Sunday, November 18, 2012

Adding it Up

 [Why I didn't linger on the Avalon jetty this morning. Click to enlarge all photos.]

Waves lashed against the jetty up at 8th Street in Avalon, NJ this morning, driven by a north wind that also chopped up the sea. Not the ideal birding conditions, though I did watch a Great Black-backed Gull ripping at a skate carcass and thought, big gull, big prey.

 [Common Loons in Great Channel, Stone Harbor NJ this morning. The bird in the foreground is in nearly full breeding plumage, while the back bird looks like they're supposed to now.]

Leaving Avalon, the gull, the skate, and a few waves of migrating scoters, the natural thing was to work south through Stone Harbor and Nummy Island. Common Loons foraged in the channels, suggesting that was where the prey was, though I saw none come up with food, so I can't say if it was fish or crabs they sought. A 4th year Bald Eagle tested the Atlantic Brant a few times before settling on a post, and I wondered how often eagles really kill brant. I don't know the answer.

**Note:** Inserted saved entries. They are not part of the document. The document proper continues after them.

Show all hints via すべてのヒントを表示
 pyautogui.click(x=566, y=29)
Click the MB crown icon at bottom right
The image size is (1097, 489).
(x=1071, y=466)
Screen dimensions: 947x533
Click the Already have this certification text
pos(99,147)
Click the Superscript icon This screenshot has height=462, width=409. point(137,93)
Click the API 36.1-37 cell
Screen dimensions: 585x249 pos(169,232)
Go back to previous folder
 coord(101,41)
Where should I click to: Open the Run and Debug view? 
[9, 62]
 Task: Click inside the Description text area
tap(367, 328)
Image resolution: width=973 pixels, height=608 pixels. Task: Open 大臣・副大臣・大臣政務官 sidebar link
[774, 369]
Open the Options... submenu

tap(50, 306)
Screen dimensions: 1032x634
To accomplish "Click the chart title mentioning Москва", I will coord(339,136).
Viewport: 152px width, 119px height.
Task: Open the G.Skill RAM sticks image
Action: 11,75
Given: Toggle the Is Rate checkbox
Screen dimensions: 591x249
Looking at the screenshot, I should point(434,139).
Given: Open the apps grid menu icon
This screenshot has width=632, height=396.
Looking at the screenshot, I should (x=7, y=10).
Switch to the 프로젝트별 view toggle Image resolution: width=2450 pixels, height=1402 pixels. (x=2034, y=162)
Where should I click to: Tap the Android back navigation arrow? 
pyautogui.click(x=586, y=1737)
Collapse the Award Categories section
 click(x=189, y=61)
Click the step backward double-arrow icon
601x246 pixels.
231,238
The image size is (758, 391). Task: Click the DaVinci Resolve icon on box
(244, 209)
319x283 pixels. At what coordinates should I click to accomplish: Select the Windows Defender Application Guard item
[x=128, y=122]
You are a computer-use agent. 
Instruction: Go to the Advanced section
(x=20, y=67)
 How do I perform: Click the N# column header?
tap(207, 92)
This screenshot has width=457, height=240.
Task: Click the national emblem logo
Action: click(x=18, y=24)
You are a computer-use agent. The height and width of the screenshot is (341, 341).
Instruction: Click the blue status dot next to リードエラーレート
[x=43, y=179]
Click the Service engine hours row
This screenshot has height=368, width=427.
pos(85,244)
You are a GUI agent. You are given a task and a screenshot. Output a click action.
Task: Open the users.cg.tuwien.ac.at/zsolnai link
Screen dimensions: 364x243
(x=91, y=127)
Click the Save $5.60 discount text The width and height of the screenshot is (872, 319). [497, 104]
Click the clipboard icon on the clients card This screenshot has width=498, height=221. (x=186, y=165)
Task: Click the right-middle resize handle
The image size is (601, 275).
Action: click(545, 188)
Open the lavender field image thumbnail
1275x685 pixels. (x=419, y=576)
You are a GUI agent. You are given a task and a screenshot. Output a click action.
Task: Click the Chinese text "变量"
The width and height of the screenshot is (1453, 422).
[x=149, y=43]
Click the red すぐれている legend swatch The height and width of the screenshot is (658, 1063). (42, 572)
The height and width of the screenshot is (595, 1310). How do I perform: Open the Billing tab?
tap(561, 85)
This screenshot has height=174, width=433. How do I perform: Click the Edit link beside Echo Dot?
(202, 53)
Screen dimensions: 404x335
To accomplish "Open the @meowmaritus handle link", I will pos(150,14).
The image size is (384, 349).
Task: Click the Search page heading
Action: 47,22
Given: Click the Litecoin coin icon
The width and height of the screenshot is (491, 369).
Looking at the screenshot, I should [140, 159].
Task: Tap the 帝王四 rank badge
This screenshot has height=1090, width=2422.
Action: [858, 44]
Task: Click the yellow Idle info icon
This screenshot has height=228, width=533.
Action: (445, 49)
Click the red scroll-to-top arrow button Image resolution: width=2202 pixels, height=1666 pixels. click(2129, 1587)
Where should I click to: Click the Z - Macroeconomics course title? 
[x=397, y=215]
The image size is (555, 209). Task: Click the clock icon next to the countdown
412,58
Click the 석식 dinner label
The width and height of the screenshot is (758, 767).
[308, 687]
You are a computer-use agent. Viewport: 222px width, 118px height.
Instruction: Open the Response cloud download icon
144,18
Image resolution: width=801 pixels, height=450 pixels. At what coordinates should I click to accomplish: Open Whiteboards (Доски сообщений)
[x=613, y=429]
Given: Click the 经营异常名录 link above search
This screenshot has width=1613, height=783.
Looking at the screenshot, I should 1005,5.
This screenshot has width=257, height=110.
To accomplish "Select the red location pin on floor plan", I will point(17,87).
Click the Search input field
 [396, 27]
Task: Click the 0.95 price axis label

 [4th year Bald Eagle, Nummy Island this morning.]

It was adding up to a not especially birdy morning, which is to say the species list wasn't long, the rarity list shorter, the light bleak and gray.

[Great Egret coming in for a landing.]

But birds were around, being birds, eating what they eat, fleeing what eats them, and I thought, as I often think and say, that the fun in birding starts when you've identified the bird, rather than ending there. There was plenty going on, plenty to think about and learn, and it added up to a fine morning of birds.

A couple American Oystercatchers waved white-striped wings as I crossed the toll bridge and headed home to ponder the yard White-throated  Sparrows. White-throats are common, and one reason is likely their versatility, feeding on a wide variety of fruits and seeds, both on the ground (which they prefer) and gleaning from shrubs.

 [Above and below, White-throated Sparrows. Above, eating Winged Sumac berries, below, kicking for seeds under my feeder. Versatile feeding habits = common. Think whitethroats, yellow-rumps, Herring Gulls, chickadees. . . .]


[This juvenile Cooper's Hawk did the classic thing, sweeping the feeders clean of activity and keeping it that way by perching on the neighbor's fence. Del Haven today. Look at those big feet.]